[Data listing]
============================================================

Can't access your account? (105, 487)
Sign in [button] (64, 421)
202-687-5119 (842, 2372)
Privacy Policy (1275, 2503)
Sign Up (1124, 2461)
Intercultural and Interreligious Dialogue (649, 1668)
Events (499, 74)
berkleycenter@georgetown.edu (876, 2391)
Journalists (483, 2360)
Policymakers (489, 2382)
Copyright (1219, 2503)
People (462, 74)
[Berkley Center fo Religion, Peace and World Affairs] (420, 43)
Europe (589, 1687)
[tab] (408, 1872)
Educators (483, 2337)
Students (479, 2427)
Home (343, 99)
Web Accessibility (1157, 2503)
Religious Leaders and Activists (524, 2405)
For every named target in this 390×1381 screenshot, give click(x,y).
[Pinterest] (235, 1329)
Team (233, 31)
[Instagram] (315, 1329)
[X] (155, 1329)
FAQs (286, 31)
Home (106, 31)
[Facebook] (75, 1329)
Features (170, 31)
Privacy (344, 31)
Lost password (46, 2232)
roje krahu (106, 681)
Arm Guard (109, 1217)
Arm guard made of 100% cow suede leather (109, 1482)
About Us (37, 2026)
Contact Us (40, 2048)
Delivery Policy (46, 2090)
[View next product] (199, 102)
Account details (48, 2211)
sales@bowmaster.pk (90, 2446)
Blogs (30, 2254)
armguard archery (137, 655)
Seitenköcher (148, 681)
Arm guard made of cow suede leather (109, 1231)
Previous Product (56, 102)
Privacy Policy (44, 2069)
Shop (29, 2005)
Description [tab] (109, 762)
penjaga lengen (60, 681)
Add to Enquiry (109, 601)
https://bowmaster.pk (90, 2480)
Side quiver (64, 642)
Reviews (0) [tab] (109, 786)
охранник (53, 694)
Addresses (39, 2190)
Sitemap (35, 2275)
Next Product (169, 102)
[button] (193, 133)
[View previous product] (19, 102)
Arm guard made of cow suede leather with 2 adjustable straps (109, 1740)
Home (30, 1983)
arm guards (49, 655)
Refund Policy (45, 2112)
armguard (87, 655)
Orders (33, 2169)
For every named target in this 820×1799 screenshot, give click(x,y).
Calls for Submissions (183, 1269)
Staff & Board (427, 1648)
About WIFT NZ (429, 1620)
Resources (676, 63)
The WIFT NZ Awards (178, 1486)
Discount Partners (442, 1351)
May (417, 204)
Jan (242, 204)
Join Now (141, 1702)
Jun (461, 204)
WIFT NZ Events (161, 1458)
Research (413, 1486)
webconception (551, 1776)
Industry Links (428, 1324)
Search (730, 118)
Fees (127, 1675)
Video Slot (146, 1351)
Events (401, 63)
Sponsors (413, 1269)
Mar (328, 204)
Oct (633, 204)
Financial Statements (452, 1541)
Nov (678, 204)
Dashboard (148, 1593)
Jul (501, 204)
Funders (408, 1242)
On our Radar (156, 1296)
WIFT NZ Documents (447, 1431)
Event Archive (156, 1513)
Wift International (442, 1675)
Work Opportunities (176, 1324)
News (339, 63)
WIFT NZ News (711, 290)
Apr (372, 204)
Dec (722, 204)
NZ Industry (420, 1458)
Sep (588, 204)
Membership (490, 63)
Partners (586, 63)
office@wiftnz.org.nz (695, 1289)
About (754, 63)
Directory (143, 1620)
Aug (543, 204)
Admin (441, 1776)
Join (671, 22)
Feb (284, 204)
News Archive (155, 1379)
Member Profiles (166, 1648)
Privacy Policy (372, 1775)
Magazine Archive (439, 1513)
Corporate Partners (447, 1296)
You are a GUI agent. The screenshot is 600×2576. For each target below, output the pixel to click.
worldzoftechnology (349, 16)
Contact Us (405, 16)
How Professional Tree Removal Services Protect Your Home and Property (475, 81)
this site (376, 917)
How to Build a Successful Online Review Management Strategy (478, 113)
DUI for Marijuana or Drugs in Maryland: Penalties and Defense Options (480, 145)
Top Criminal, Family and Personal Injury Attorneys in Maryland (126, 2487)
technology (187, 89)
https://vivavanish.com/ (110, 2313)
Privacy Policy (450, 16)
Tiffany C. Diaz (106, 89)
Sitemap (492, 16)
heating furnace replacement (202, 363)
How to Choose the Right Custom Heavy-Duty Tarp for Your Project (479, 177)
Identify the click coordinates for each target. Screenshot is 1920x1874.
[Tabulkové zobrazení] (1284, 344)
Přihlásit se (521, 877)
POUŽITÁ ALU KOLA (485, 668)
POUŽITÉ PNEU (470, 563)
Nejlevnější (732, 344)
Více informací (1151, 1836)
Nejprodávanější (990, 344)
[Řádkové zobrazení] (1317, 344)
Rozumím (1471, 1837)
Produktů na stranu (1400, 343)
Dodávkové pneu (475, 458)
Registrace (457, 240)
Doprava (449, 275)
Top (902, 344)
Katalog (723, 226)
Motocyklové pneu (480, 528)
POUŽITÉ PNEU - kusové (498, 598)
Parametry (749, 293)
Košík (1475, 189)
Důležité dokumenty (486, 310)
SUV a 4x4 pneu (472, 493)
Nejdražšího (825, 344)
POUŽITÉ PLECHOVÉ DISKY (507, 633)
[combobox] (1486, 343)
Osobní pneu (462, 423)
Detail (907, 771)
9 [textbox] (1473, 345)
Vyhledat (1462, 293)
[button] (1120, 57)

============================================================

● TASK INSTRUCTIONS
Give the data from the line containing "Sitemap (492, 16)" up to and including the line containing "POUŽITÉ PLECHOVÉ DISKY (507, 633)" as a numbered list, leaving out any blank lines.

● EXERCISE OUTPUT
1. Sitemap (492, 16)
2. heating furnace replacement (202, 363)
3. How to Choose the Right Custom Heavy-Duty Tarp for Your Project (479, 177)
4. Identify the click coordinates for each target. Screenshot is 1920x1874.
5. [Tabulkové zobrazení] (1284, 344)
6. Přihlásit se (521, 877)
7. POUŽITÁ ALU KOLA (485, 668)
8. POUŽITÉ PNEU (470, 563)
9. Nejlevnější (732, 344)
10. Více informací (1151, 1836)
11. Nejprodávanější (990, 344)
12. [Řádkové zobrazení] (1317, 344)
13. Rozumím (1471, 1837)
14. Produktů na stranu (1400, 343)
15. Dodávkové pneu (475, 458)
16. Registrace (457, 240)
17. Doprava (449, 275)
18. Top (902, 344)
19. Katalog (723, 226)
20. Motocyklové pneu (480, 528)
21. POUŽITÉ PNEU - kusové (498, 598)
22. Parametry (749, 293)
23. Košík (1475, 189)
24. Důležité dokumenty (486, 310)
25. SUV a 4x4 pneu (472, 493)
26. Nejdražšího (825, 344)
27. POUŽITÉ PLECHOVÉ DISKY (507, 633)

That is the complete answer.